▸ **Формулировка задания**
Перенесите в нумерованный список только тот фрагмент записей, который открывается строкой, содержащей «The image size is (1630, 1195).», и завершается строкой, содержащей «Action: [65, 114]», включая обе граничные строки. Пустые строки в список не вносите.

▸ **Выдержка из записей**
--------------------------------
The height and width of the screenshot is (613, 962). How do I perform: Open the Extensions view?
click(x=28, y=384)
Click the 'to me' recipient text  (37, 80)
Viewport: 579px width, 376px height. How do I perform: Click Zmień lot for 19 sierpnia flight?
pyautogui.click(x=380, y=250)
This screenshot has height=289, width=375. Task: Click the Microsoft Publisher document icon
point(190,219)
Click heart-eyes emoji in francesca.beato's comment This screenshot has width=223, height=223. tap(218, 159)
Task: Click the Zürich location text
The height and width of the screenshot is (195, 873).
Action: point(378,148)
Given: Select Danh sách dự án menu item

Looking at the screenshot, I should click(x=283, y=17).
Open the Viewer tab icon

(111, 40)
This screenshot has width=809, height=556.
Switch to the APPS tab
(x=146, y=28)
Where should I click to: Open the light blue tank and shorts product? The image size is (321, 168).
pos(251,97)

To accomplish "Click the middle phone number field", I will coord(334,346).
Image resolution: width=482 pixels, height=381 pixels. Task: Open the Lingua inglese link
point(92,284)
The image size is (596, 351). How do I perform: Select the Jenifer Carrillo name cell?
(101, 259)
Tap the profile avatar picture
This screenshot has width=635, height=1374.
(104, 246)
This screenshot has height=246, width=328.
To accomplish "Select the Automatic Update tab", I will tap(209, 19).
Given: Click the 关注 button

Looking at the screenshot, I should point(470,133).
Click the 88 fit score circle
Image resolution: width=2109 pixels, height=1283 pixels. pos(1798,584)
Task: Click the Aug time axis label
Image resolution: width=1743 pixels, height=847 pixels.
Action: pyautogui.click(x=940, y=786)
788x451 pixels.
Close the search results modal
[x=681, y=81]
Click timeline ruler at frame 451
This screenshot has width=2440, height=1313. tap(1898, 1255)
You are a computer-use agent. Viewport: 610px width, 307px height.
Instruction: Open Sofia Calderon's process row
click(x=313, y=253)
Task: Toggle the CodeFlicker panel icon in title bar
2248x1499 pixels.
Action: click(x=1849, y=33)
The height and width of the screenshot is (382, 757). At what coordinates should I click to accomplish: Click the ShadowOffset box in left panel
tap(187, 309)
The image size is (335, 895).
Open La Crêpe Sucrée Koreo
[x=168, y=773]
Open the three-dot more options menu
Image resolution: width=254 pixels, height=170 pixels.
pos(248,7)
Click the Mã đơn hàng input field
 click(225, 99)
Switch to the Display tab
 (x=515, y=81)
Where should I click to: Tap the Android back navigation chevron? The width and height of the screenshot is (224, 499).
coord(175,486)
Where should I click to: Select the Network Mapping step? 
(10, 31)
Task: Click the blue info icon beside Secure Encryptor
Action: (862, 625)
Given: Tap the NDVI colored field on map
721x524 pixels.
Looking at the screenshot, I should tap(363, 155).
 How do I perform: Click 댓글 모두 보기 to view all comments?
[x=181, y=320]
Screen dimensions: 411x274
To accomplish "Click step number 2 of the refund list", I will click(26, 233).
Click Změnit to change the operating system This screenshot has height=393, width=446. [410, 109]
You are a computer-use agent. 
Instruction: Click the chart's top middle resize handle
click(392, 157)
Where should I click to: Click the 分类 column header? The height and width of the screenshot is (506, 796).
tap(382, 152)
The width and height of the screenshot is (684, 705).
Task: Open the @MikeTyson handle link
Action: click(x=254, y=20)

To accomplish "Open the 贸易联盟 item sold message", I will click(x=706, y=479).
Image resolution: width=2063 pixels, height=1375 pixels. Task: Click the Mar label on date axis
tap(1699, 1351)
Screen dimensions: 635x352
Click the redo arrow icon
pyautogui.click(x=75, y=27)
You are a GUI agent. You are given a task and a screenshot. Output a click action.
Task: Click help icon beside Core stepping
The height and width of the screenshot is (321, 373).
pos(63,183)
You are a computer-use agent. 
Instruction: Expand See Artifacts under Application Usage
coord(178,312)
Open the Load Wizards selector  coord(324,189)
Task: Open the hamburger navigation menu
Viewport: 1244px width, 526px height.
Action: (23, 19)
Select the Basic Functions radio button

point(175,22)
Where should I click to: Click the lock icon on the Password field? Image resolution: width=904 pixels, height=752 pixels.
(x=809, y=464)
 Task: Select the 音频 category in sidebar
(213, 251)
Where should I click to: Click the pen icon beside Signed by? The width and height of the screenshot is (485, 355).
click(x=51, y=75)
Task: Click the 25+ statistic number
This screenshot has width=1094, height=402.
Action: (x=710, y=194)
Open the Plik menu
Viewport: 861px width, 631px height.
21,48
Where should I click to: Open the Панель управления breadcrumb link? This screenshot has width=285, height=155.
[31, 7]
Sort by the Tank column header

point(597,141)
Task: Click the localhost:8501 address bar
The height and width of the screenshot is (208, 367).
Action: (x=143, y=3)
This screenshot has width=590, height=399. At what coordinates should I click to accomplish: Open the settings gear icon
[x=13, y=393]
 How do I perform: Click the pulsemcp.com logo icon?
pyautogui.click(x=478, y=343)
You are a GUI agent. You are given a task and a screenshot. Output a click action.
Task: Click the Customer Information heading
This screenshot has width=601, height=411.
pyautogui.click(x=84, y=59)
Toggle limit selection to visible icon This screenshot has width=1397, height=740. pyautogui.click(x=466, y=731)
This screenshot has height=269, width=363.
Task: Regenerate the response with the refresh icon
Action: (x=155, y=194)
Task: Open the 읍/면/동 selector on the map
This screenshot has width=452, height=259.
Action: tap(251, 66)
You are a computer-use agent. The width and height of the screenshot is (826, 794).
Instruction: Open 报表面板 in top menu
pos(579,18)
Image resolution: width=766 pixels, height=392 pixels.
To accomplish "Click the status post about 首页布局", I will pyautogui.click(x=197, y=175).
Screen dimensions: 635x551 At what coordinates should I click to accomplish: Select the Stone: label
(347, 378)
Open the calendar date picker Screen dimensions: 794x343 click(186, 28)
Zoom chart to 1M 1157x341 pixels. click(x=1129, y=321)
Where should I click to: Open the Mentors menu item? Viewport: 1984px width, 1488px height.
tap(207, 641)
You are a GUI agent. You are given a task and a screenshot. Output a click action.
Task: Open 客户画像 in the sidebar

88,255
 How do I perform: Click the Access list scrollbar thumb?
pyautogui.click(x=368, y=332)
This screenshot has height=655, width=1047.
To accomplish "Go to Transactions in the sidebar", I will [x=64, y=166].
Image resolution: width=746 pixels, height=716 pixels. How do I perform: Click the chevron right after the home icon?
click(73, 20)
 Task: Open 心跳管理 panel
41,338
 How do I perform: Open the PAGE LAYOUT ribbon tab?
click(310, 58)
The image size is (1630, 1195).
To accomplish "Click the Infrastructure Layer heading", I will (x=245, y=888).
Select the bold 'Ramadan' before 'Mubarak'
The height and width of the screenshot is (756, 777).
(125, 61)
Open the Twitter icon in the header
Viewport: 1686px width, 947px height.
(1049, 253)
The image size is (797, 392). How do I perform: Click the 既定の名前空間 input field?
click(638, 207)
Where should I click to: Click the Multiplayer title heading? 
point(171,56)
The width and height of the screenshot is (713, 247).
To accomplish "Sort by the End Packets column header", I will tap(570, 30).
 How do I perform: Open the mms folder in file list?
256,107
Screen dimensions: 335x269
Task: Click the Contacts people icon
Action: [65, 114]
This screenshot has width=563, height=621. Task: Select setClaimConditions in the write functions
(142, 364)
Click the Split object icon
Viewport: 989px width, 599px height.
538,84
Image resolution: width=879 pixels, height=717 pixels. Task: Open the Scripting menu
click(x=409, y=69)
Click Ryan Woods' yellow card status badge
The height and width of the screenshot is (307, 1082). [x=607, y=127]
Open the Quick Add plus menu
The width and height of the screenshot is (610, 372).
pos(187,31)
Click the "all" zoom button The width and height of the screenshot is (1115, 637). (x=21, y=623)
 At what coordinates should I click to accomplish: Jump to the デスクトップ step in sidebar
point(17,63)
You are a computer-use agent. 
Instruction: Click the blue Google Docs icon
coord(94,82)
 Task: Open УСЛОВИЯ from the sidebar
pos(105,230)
--------------------------------
▸ **Ответ на задание**
1. The image size is (1630, 1195).
2. To accomplish "Click the Infrastructure Layer heading", I will (x=245, y=888).
3. Select the bold 'Ramadan' before 'Mubarak'
4. The height and width of the screenshot is (756, 777).
5. (125, 61)
6. Open the Twitter icon in the header
7. Viewport: 1686px width, 947px height.
8. (1049, 253)
9. The image size is (797, 392). How do I perform: Click the 既定の名前空間 input field?
10. click(638, 207)
11. Where should I click to: Click the Multiplayer title heading? 
12. point(171,56)
13. The width and height of the screenshot is (713, 247).
14. To accomplish "Sort by the End Packets column header", I will tap(570, 30).
15.  How do I perform: Open the mms folder in file list?
16. 256,107
17. Screen dimensions: 335x269
18. Task: Click the Contacts people icon
19. Action: [65, 114]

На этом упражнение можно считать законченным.